Earlier this week, I wrote about the importance of talent management particularly as we seek to grow our organizations into global companies. Recently, when working on a project related to leadership development, I reviewed my notes from the book by Bill Conaty and Ram Charan called The Talent Masters: Why Smart Leaders Put People Before Numbers, Crown Business, 2010. In this excellent resource, the authors point out that “if businesses managed their money as carelessly as they managed their people, most would be bankrupt.” They further explain that “in the fast-changing global marketplace, the half-life of core competencies grows shorter.... Only one competency lasts. It is the ability to create a steady, self-renewing stream of leaders.”
I agree whole heartedly and believe more and more this fall that talent management must move to the front burner in more and more strategic planning meetings. One way to do this is to embrace the core principles in Conaty and Charan’s book. They are the following:
1. An enlightened leadership team, starting with the CEO who really “gets it” and sees talent development as a competitive advantage.
2. A performance-driven meritocracy, a willingness to differentiate talent based on results as well as the values and behaviors behind those results.

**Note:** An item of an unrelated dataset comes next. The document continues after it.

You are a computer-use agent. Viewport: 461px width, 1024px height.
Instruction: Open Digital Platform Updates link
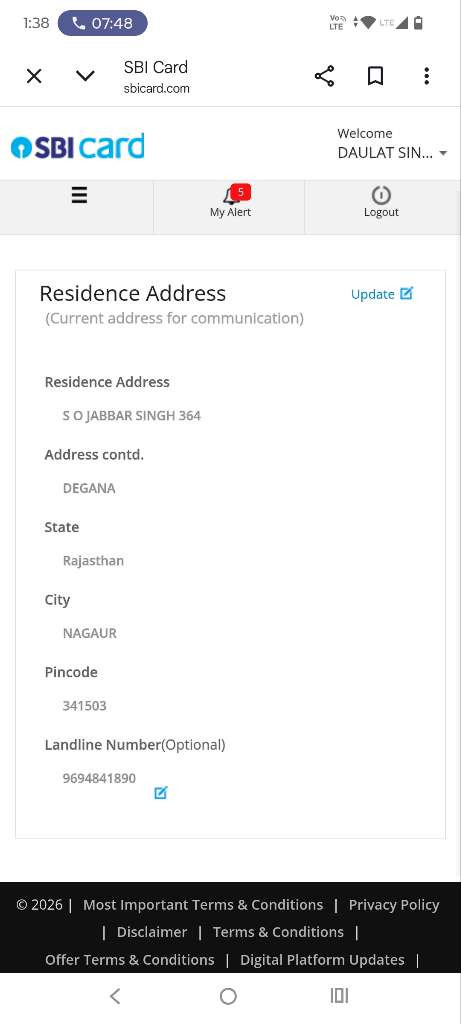[x=322, y=959]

3. Explicit definition and articulation of values, citing strong company beliefs and expected behaviors.
4. Candor and trust, leading to better insights into people’s talents and potential, focusing on development needs to accelerate personal growth.
5. Talent assessment/development systems that have as much rigor and repeatability as systems used for finance and operations.
6. Human resource leaders as business partners and trustee of the talent development system with functional expertise equal to the CFO’s.
7. Investment in continuous learning and improvement to build and continuously update the leadership brand in sync with the changing world.
If you are grooming key people in order to expand their leadership potential for 2013 and beyond, then this is an excellent book to read.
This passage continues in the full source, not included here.